#### [Work instruction]
In the records below, find the line that holds "Task: Select Deutsch". Restate it and every later line exactly, stopping at the end and skipping pictures.

#### [Material for the task]
........

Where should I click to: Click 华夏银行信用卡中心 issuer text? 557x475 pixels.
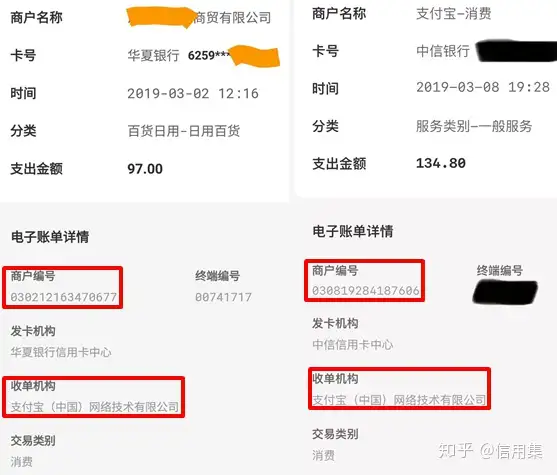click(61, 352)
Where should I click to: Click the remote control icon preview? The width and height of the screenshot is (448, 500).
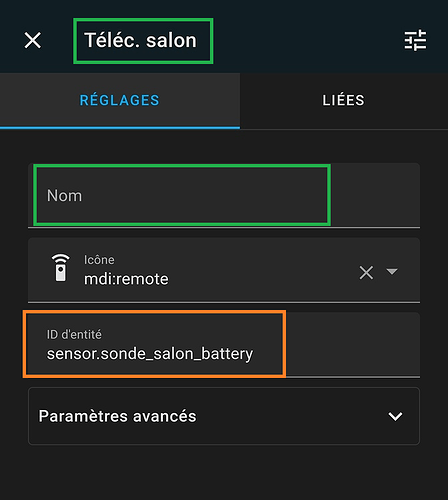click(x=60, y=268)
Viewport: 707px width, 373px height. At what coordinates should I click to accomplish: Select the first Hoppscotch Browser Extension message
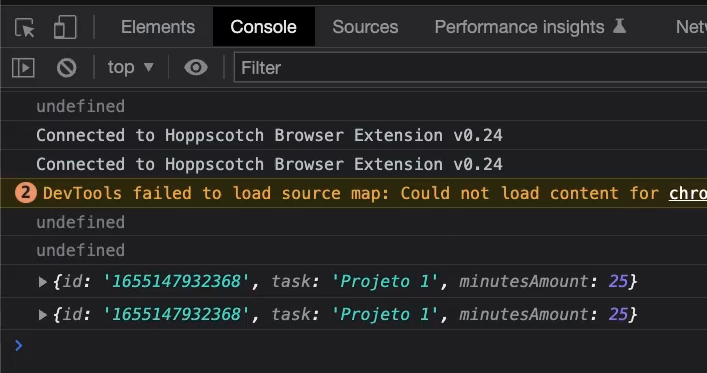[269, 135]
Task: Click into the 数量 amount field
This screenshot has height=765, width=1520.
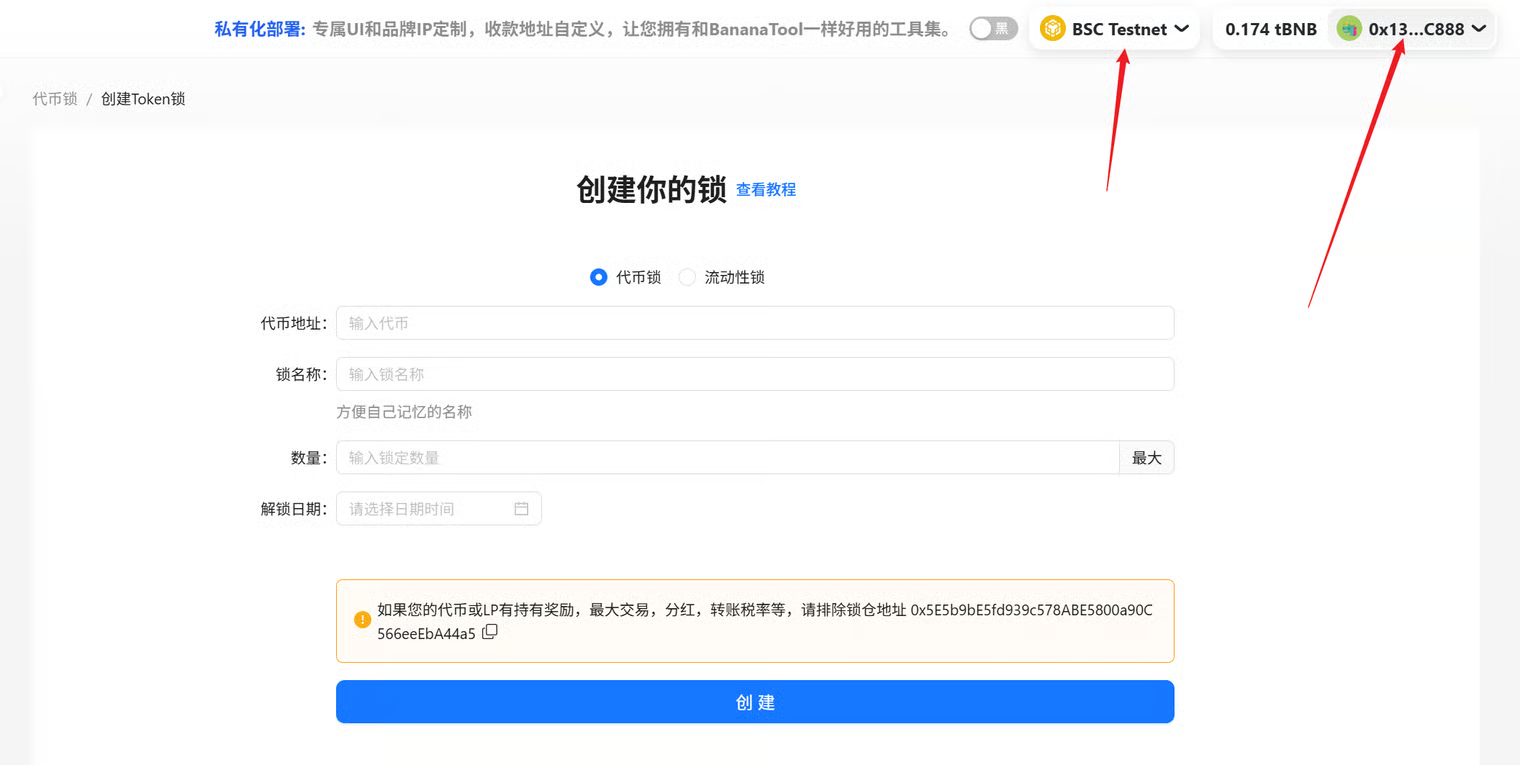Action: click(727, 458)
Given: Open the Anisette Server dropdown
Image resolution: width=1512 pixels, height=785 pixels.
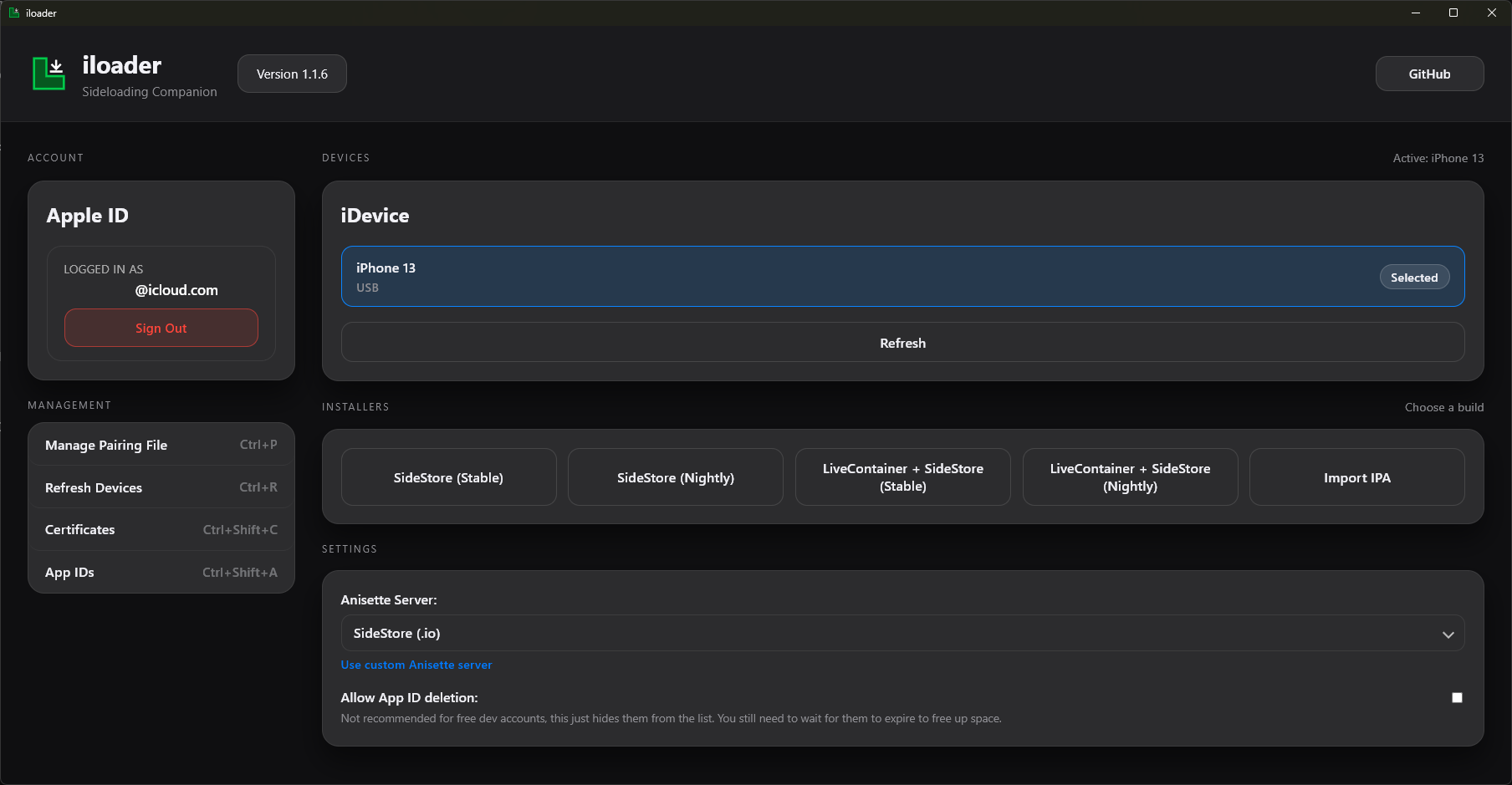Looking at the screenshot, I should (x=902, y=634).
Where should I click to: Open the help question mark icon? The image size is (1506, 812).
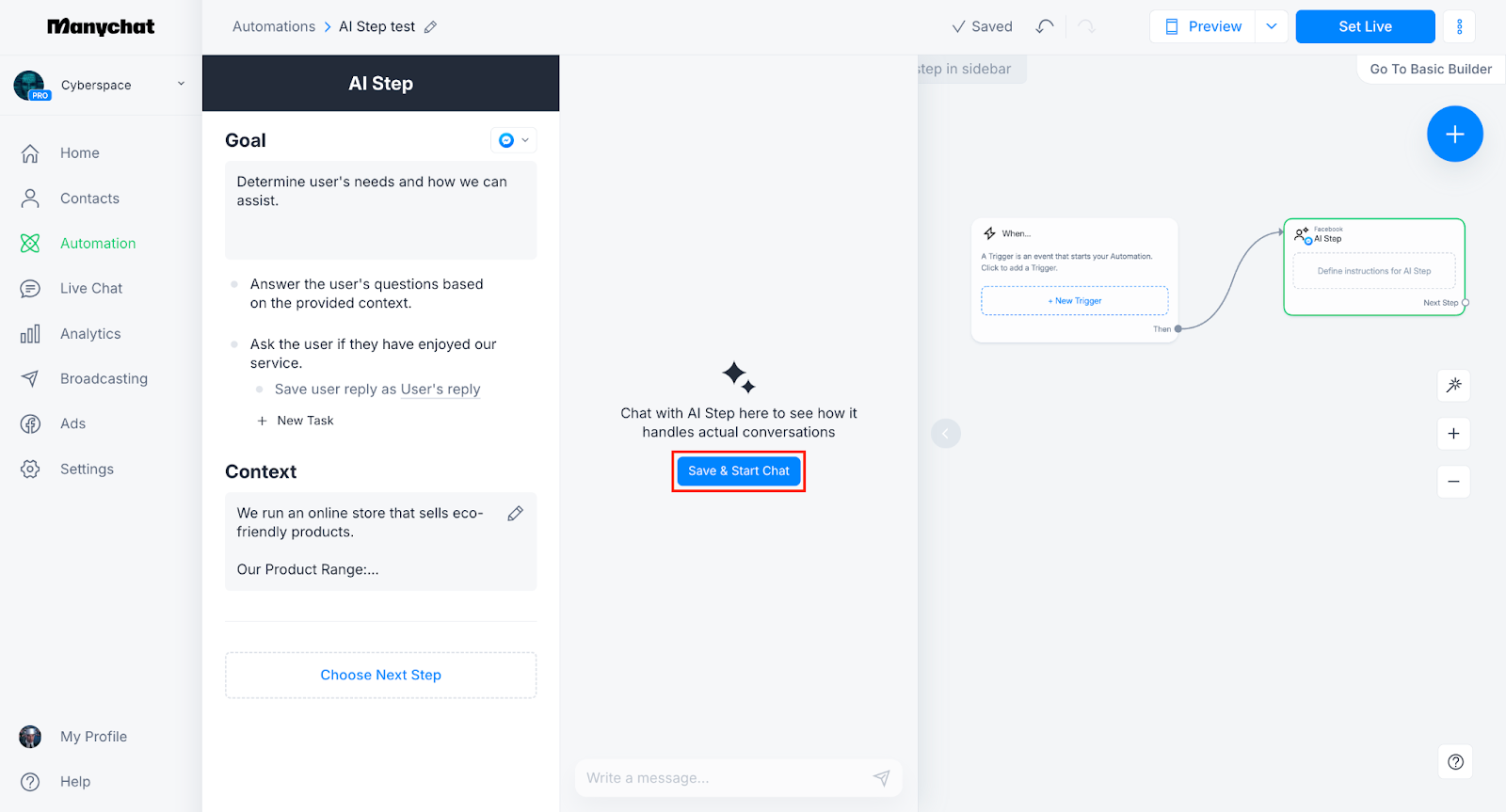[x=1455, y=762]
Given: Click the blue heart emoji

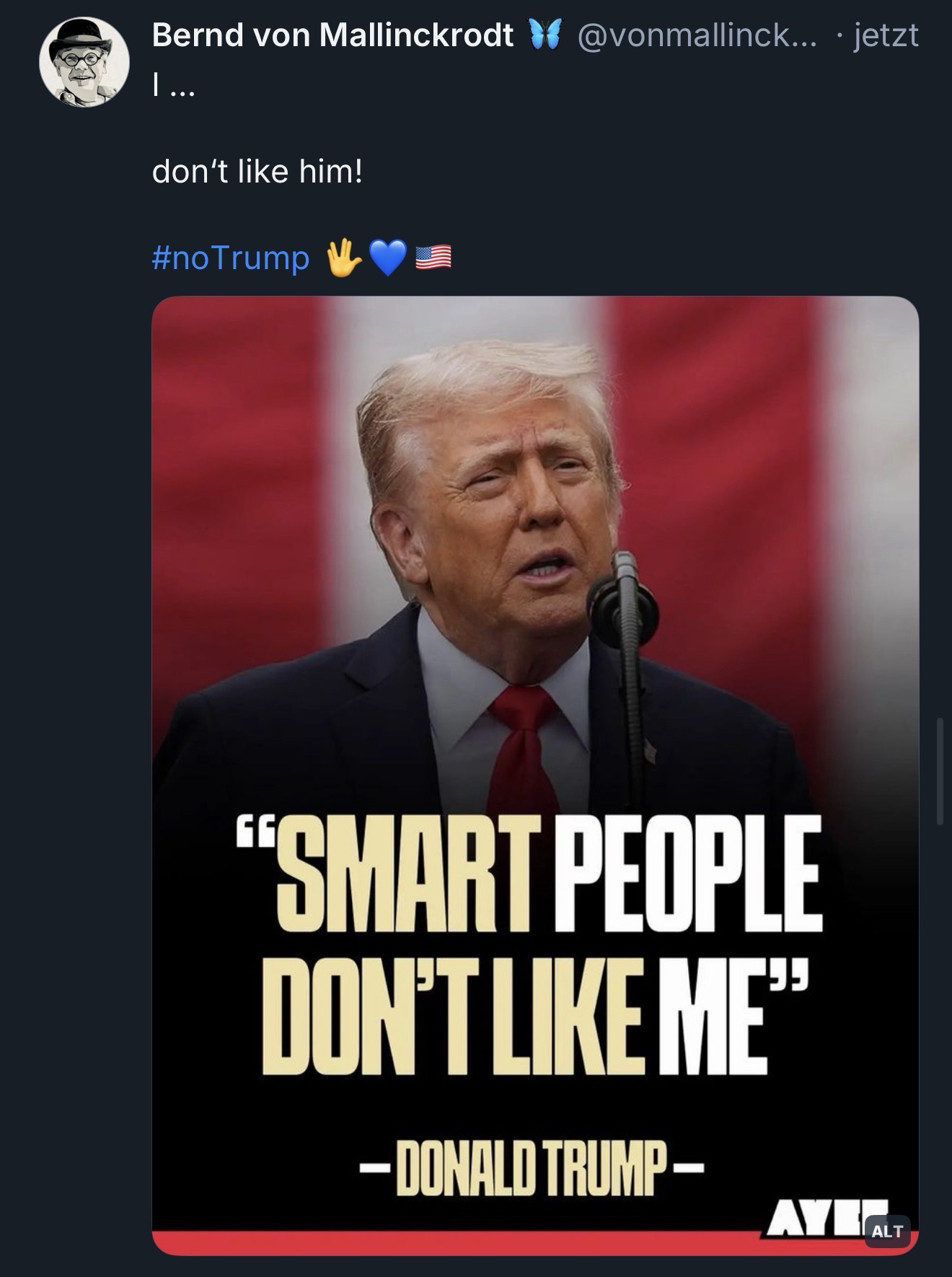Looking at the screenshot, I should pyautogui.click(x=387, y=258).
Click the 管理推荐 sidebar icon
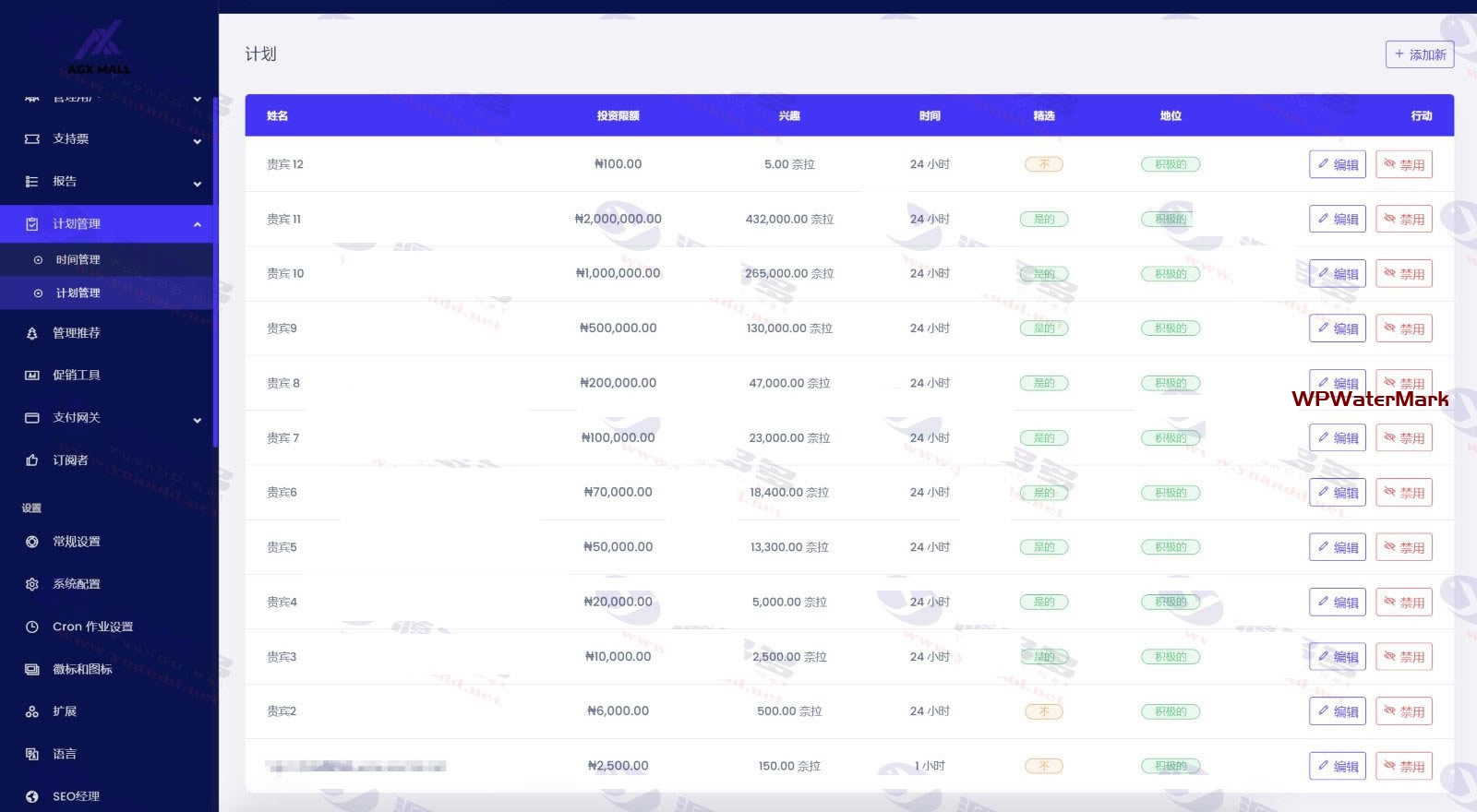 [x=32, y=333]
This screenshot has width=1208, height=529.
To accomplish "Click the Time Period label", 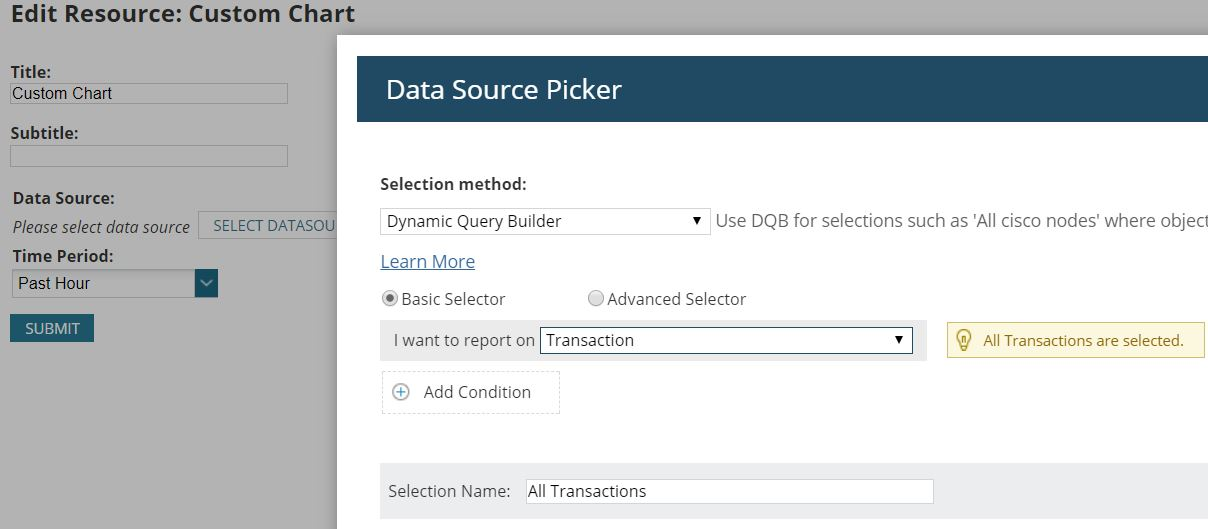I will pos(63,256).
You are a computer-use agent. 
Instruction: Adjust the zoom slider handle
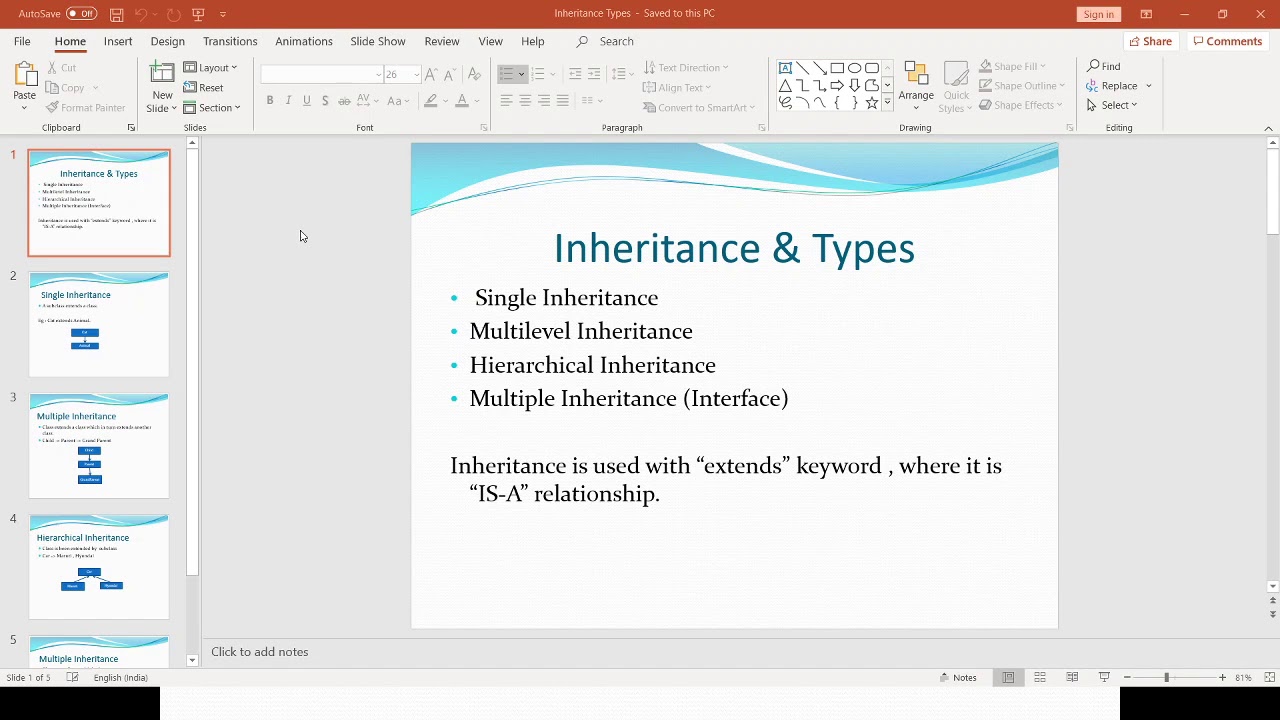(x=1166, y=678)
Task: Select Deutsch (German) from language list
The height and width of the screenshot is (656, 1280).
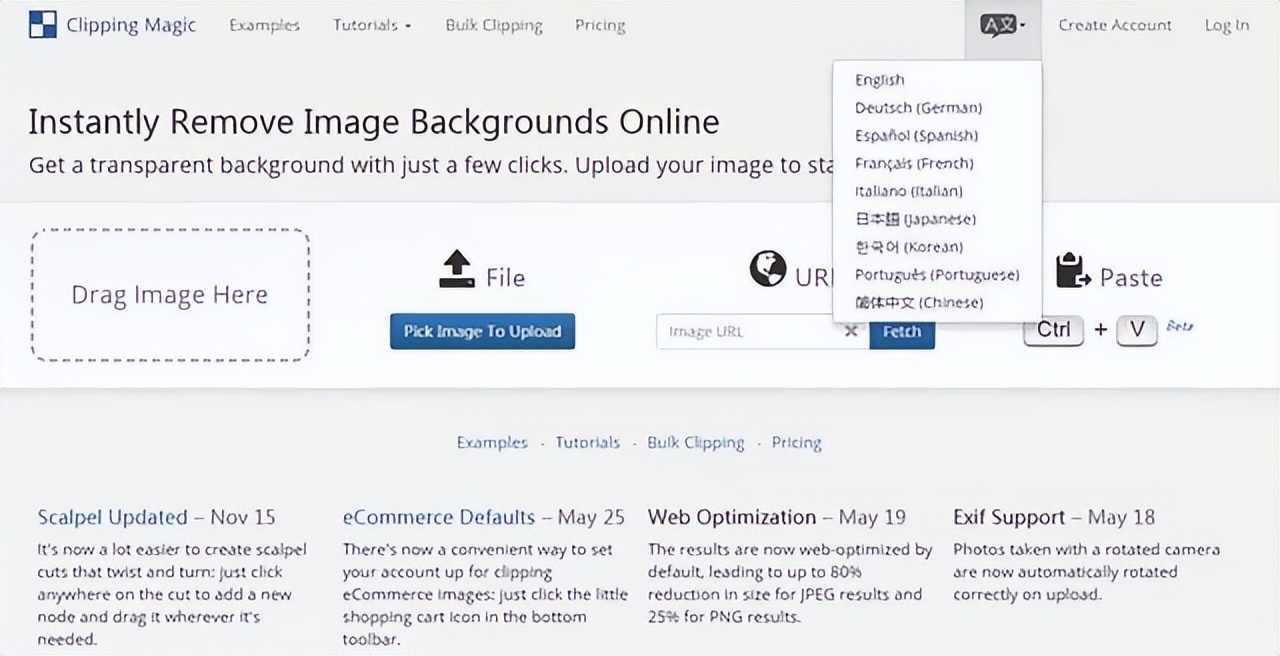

........

#### [Your solution]
Task: Select Deutsch (German) from language list
The height and width of the screenshot is (656, 1280).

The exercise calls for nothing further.